Brain cancer is a devastating disease—even more so because it can occur at younger ages than cancer in the rest of the body and because it has been resistant to traditional cancer therapies. Many people have experienced the suffering and loss of a family member, loved one or friend to brain cancer. UCLA provides comprehensive brain cancer care and deploys leading-edge therapies for this disease, including a range of clinical trials. An important goal in brain cancer is to develop tailored therapy for the genetics of each person’s tumor. Research to discover new therapies that are more effective against brain cancer indicates that each patient’s brain cancer has different DNA mutations that dramatically affect its cancer. For example, some of these gene mutations enable the cancer to grow more quickly, evade chemotherapy, and extend throughout the brain. These mutations also make the cancer dependent on certain molecules.

UCLA neurology researchers are working to identify specific mutations in brain cancer genes by sequencing the brain cancer genome, which will enable them to tailor therapies for each patient’s condition and more effectively treat the cancer. One such mutated gene is IDH1, which is particularly common in brain cancer in younger adults. IDH1 mutations produce high levels of a molecule that appears to initiate activity wherein normal brain cells develop into cancer cells. Interestingly, this molecule may also serve as an indicator for the tumor, allowing an MRI to detect it at earlier stages.

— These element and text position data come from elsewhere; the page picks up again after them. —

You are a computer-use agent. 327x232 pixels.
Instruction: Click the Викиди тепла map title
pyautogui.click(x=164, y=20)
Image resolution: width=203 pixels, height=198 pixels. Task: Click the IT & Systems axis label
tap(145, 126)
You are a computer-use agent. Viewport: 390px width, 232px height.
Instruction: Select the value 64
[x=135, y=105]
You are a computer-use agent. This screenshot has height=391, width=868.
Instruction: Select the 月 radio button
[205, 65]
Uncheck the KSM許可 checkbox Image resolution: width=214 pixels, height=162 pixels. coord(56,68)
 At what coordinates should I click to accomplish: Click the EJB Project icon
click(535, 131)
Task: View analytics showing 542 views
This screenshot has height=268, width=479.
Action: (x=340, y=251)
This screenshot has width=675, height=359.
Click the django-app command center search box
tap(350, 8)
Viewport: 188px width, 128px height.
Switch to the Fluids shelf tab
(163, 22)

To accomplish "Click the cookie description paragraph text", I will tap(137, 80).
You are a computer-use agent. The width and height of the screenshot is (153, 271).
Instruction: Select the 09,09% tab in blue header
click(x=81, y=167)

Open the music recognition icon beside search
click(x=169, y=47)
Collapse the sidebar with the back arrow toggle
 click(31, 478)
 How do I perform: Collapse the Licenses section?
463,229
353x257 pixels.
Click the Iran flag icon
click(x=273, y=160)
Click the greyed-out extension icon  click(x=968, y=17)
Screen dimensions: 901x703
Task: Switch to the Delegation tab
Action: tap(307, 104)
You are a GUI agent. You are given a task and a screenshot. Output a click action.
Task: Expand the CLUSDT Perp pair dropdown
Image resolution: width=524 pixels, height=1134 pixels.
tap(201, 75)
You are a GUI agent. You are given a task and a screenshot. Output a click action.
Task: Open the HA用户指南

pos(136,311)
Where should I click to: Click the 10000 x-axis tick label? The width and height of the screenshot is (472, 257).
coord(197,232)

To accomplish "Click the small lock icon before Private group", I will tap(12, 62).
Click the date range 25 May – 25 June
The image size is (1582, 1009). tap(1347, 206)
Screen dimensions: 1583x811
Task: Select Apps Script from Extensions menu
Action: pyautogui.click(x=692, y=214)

Drs. Albert Lai and Timothy Cloughesy, along with a team of researchers at UCLA, are studying patient brain cancers, preclinical models of brain cancer in the lab, and novel drugs in clinical trials to determine how IDH1 mutations allow cancer cells to grow and how these mutations combine with other gene mutations in the cancer to provide for a “cancer escape” from chemotherapy. Research into IDH1 and other brain cancer gene mutations will identify unique vulnerabilities in the tumor.